こういうことから考えても、人間には信仰心が必要なのです。私は、どうしても仏の本願を地上に広めなければならない。それには、まず、この法華経の思想を、日本人すべてに布教しなくてはならないと思うのです。
実は国連でのレセプションの時、佼成会の御旗と同じ『南無妙法蓮華経 天壌無窮 異体同心』と書いたものを、ご出席の皆さんにお渡ししました。用意しておいたのが五百枚で、おいでくださった方が六百人ですから、日本から来られた人たちなど、百人の方にはあげられなかったわけですが……。
その時、尋ねられたので、
「妙法蓮華経というお経は、仏さまの一代に説かれたお経の中でも、いちばん有り難いお経で、これに説かれたとおり実行すれば、天も地も人間も、悉くが異体同心になって幸せになる。その法華経に帰依するという意味が、南無妙法蓮華経です」と答えたのですが、このように、お題目の力、妙法蓮華経の有り難さというのは、天地と共に、国境を超えて、人類悉くが幸せになれるという、異体同心の行なのです。

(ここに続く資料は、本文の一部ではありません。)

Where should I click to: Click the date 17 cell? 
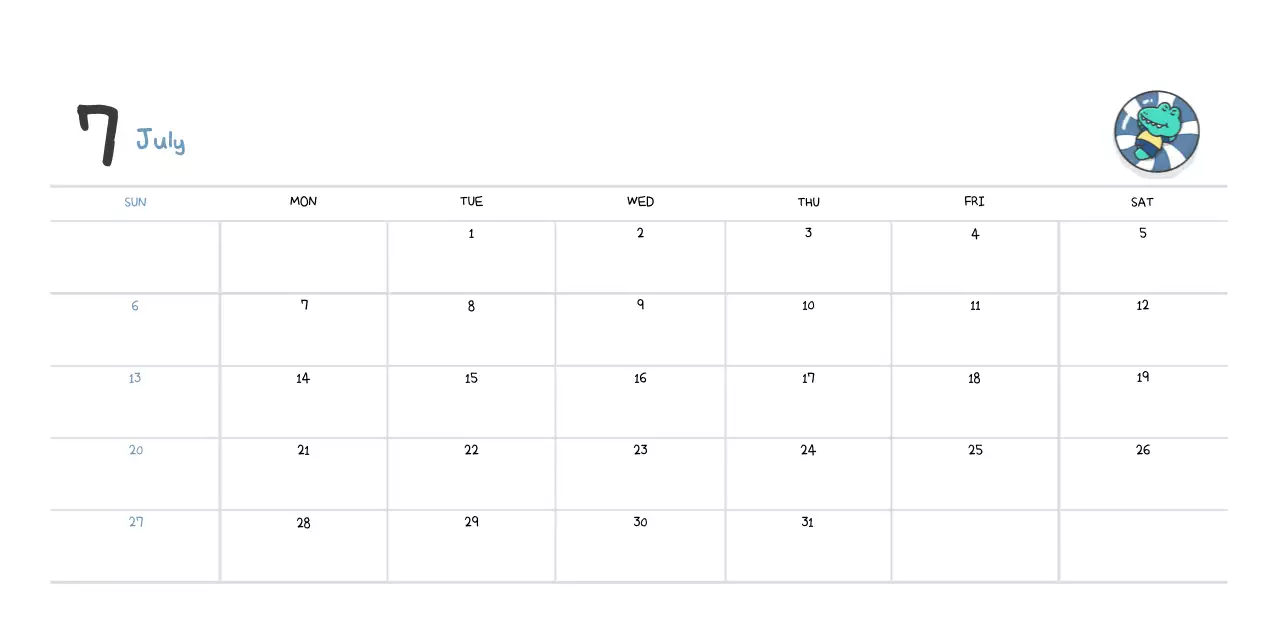pos(808,400)
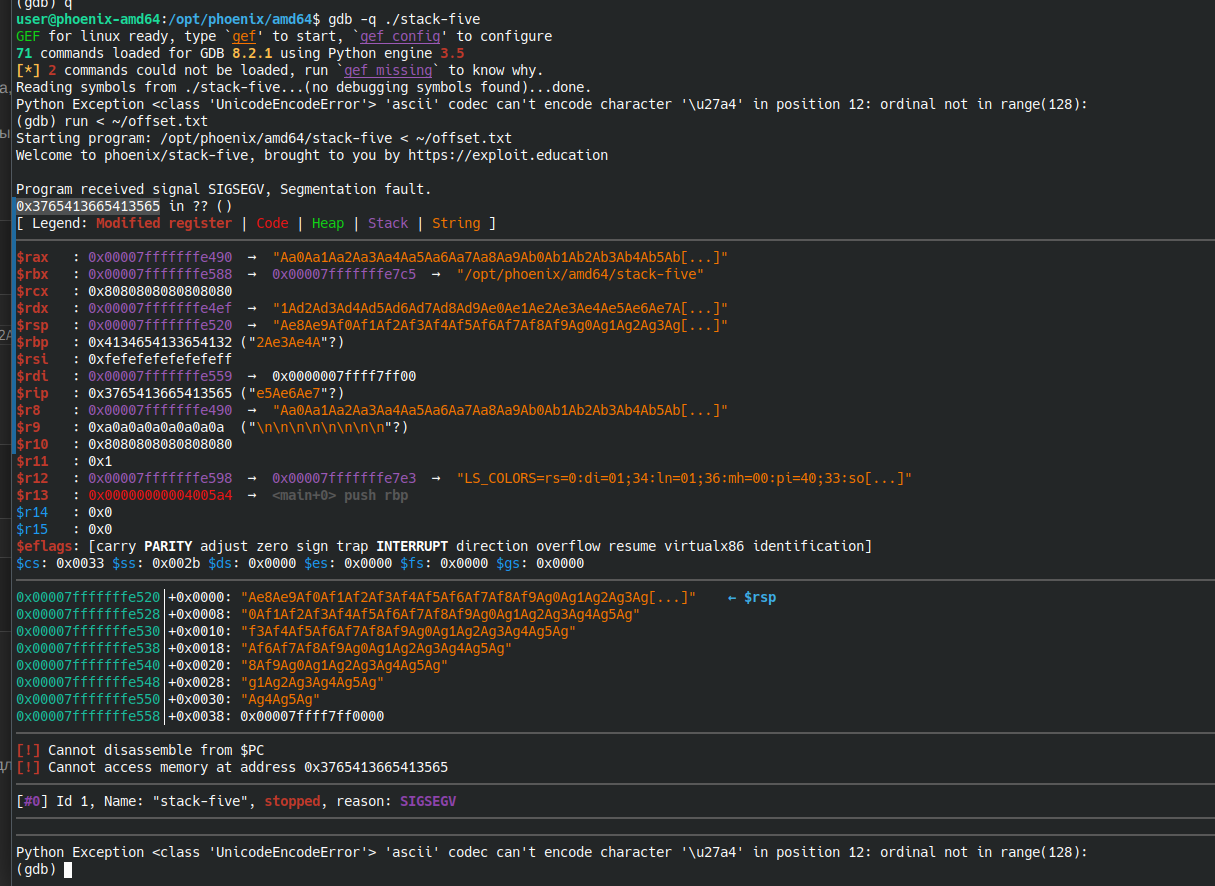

またお盆の月になりました。仏さまの方では、もうお手配をくださっていますから、皆さんがその気になりさえすればお導きは、どんどんできるのです。
一日も早く『諸乗一仏乗となって、妙法の繁盛する』という状態をつくり出すのが、私ども佼成会員の使命なのです。
どうか、皆さま、一層のご精進をお願いいたします。